My generation (dunno? some sector of the millennials) has found glory in identity politics. This is the idea that the basis of interaction, societal positioning, success, and everything etcetera is directly related to identity. Yada yada yada…wait
…this theory might’ve been onto something! Before it took a superficial turn. Identity in this worldview is measured only by outwardly identifying facts such as your gender, race/ethnicity, and sometimes disability–which I must note is often associated with physical disability. These surface-level identifiers are immediately realized because they are all part of the first impression. What’s funny about this is that we are also obsessed with neon hair colors, tattoos, piercings, and eccentric fashion. It’s all in the look, right? First impressions for life!
For example, me, I am a young Hispanic female with tattoos. I guess that’s where it stops and all of my life, the way people treat me, and my predicted success will be limited by those details. That’s all I am?
FALSE! I am not a driver’s license. I can be pointed out in a crowd by the photo on my license, the height/weight statistics and other physical identifiers. But that is not who I am. That is not my identity.
And I’m really sorry for the people who think they are only visual details. Or who think they will only go so far in life because the world receives their identity as a list of superficial details.
The reality is that we are looking at these things, yes, but we are more intelligent than to assume a person is made up only of an image. I’d like to think that we are more intelligent than that!? That we respond to people by their actions and their passions. That we characterize ourselves by the way we treat others, by the works we create, the wonders we pursue, by the lives we live and not by a flimsy fact sheet.
I’ll be honest, for a long time I did not know who I was and I was identifying falsely, too. I was blindly associating myself with my caricature rather than my character. My tattoos were an attempt to define myself from the outside in. I wanted to be artistic and hard, rather than embrace the spiritual me who is artsy and soft.
That’s what I think we struggle with as a “postmodern” society. Caricature definition versus character building. We are denying the real spiritual part of who we are in order to pursue an image. When things look bleak we mistakenly blame the physical identity. It’s because of I’m a woman or because I’m Latina.
That’s pretty superficial. We have to go further than that because we are actually not off-base in blaming the identity [note: sans physical]. The identity issue stems from the root of not being true to ourselves, our spirits.
A visiting pastor put it in good words, “You cannot be whoever you want to be, you can only be who God created you to be.”
Sometimes, we don’t want to be who God created us to be. Because He has “high expectations” (wonderful plans) for us in overcoming the temptations of the world and being His righteous servants.
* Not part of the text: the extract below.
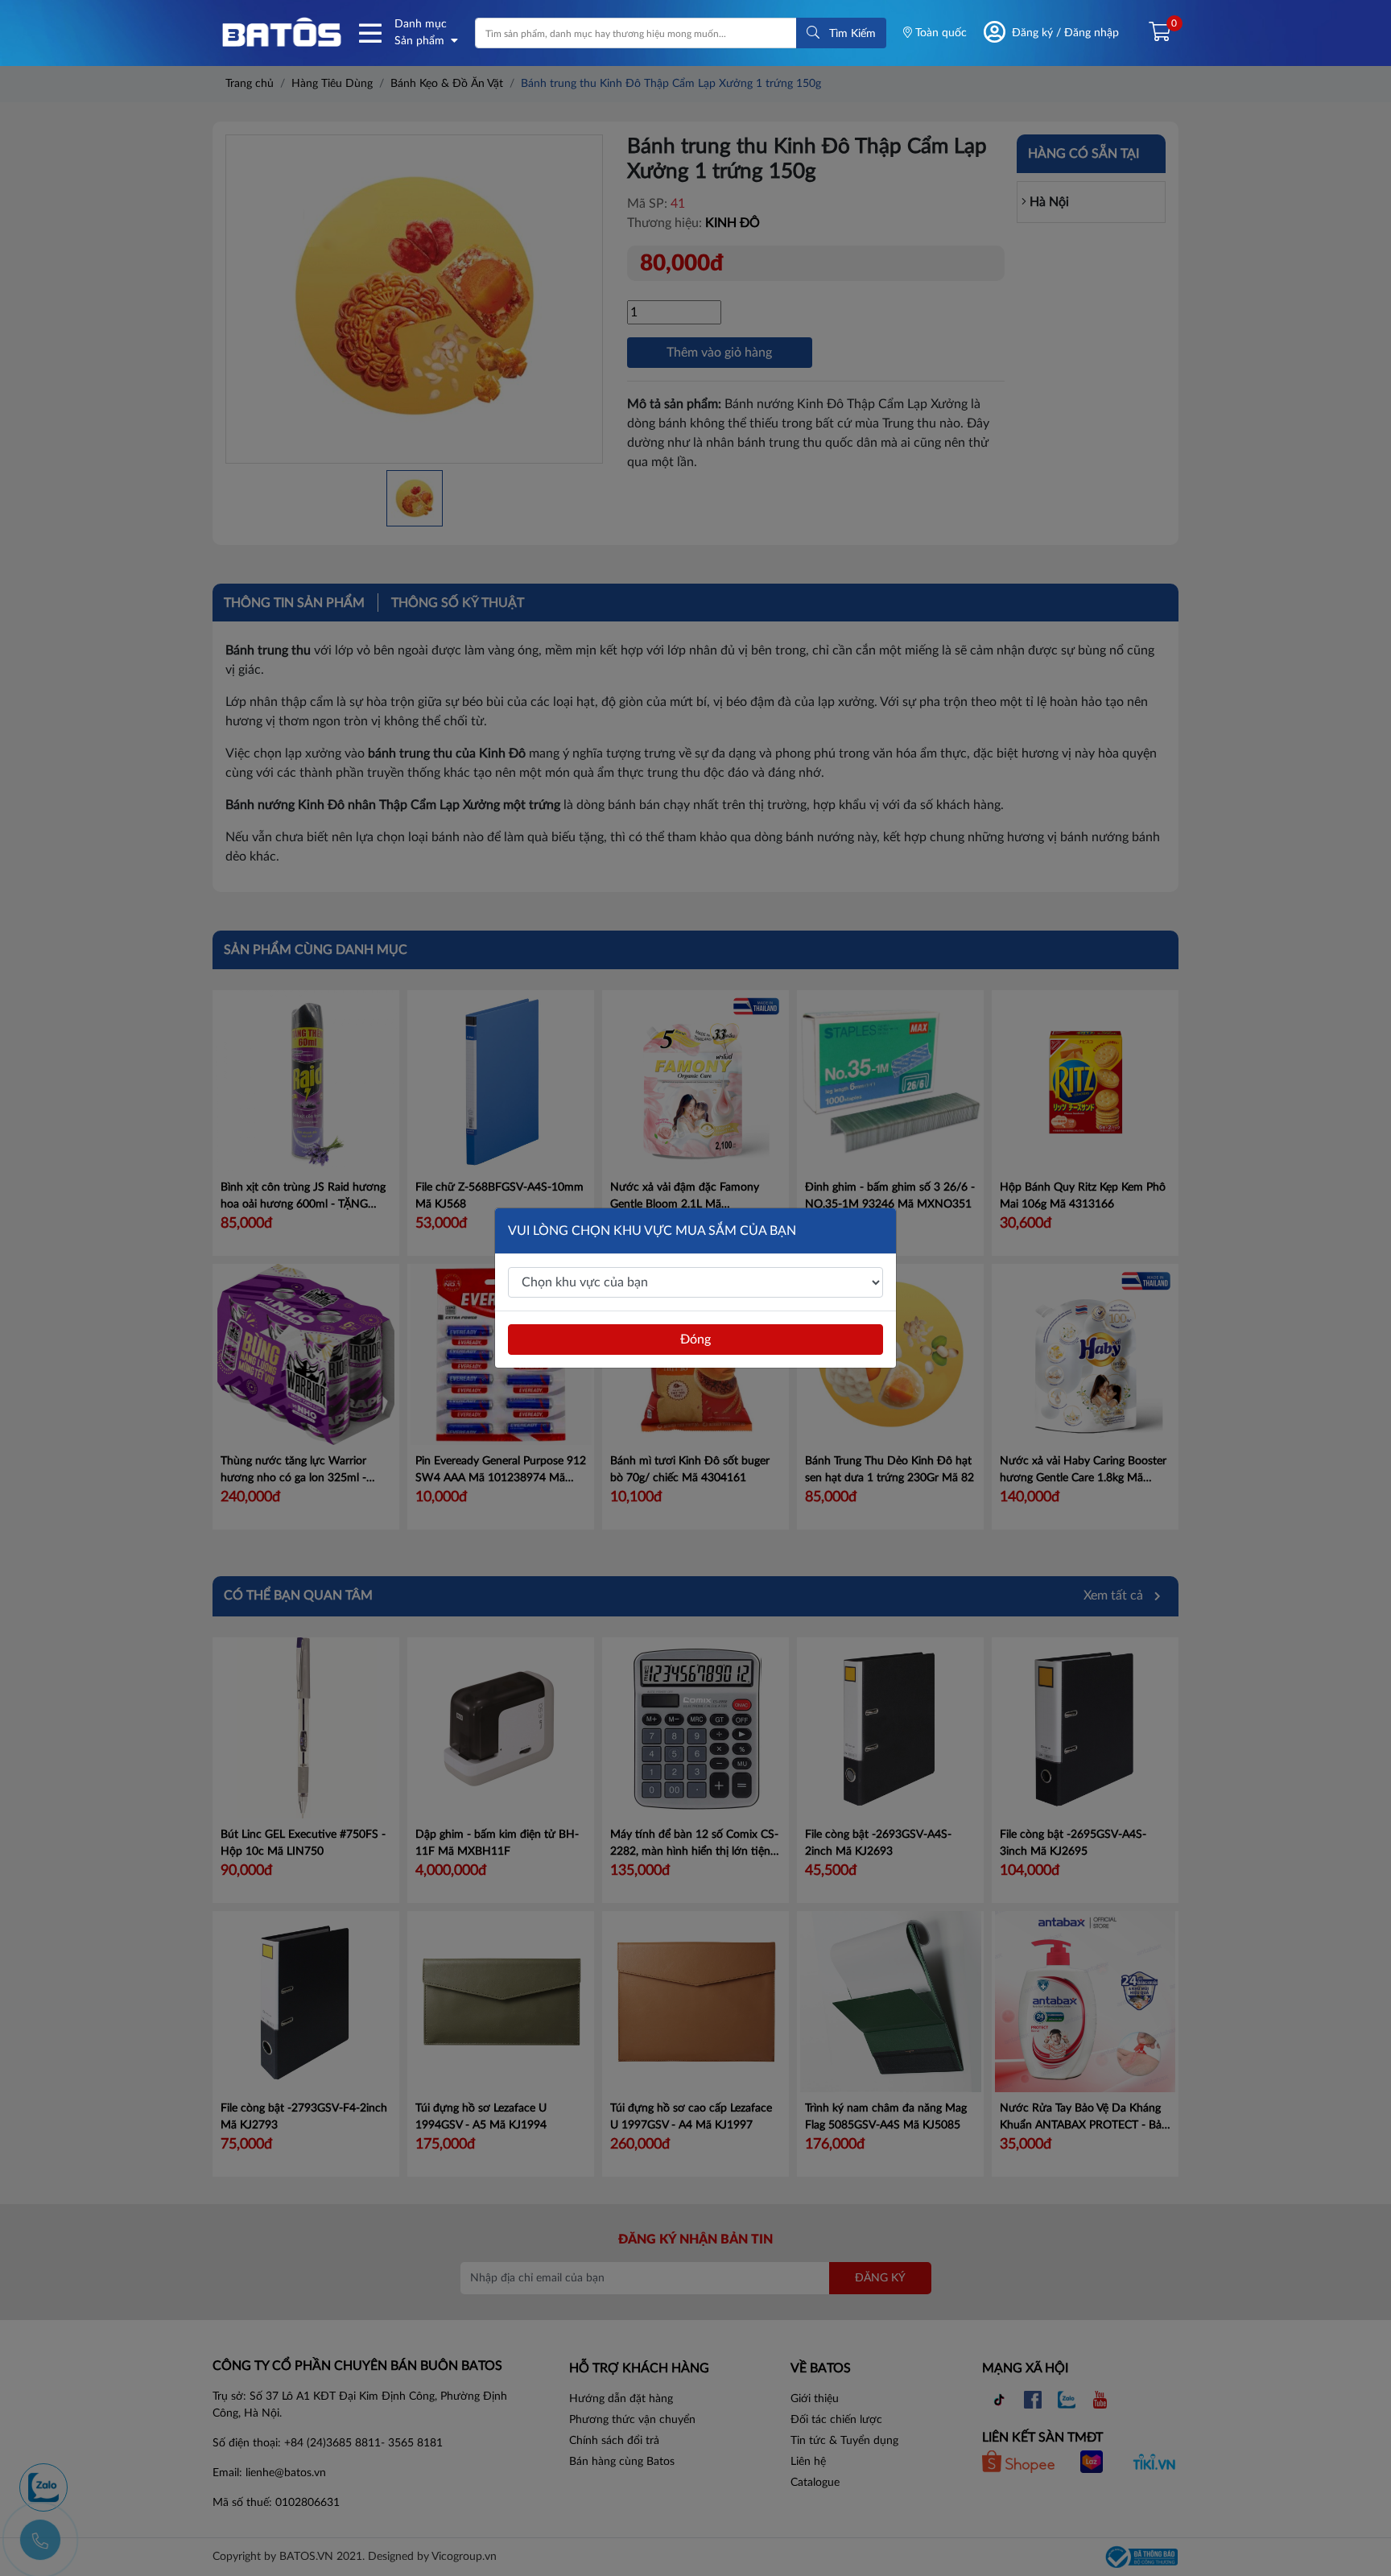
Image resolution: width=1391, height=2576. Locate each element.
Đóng (695, 1339)
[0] (1153, 33)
Refusing to accept this can cause us to experience inner turmoil and blindness to the truth of who we are and what path we are to walk and what feats we are to accomplish. Maybe we’re unsuccessful right now because we have not been working hard or we are working hard on something God did not have planned for us. Maybe we feel unloved, not because of what we look like, but because we have a hard time loving the world the godly way. Maybe we feel judged by the world because we are judging ourselves against things that don’t matter.
Who you are matters. Matters to God. To you. To the world.
Yet, the world is not in fact responding to how we identify. The way we are responding to the world is who we are. It does not matter how the world receives us. How we receive the world tells us about who we are and whether our character is full of love, hate, beauty, or ugliness.
You are actually a child of God. And when that is embraced, when you love others, when you work diligently, when you observe righteousness, you are sure to transcend any driver’s license caricature. You are not the physical, you are the spiritual.
What God puts on your spirit is what you are to do. When you do that, you find out that there is no identity other than being God’s child.
I am God’s child who is mothering a baby, who enjoys artistic hobbies, who loves to serve food to others, who is volunteering in the community, who answers the phone whenever a friend need a shoulder, who greets strangers with a smile, who writes a blog and does so much more. I’m not sure what my future holds but I’m sure that these things matter more than the ethnicity box I check or the tattoos on my skin.
Moxie (noun): force of character, determination, or nerve.
This is my fourth installation for Moxie Monday. I started Harvesting Hope as a way to contrast life struggles to the more powerful hope. I’ve found courage in sharing my story (see my early posts) and want to keep that going by sparking the flame in others. These Monday posts are motivational in essence to start off a great week!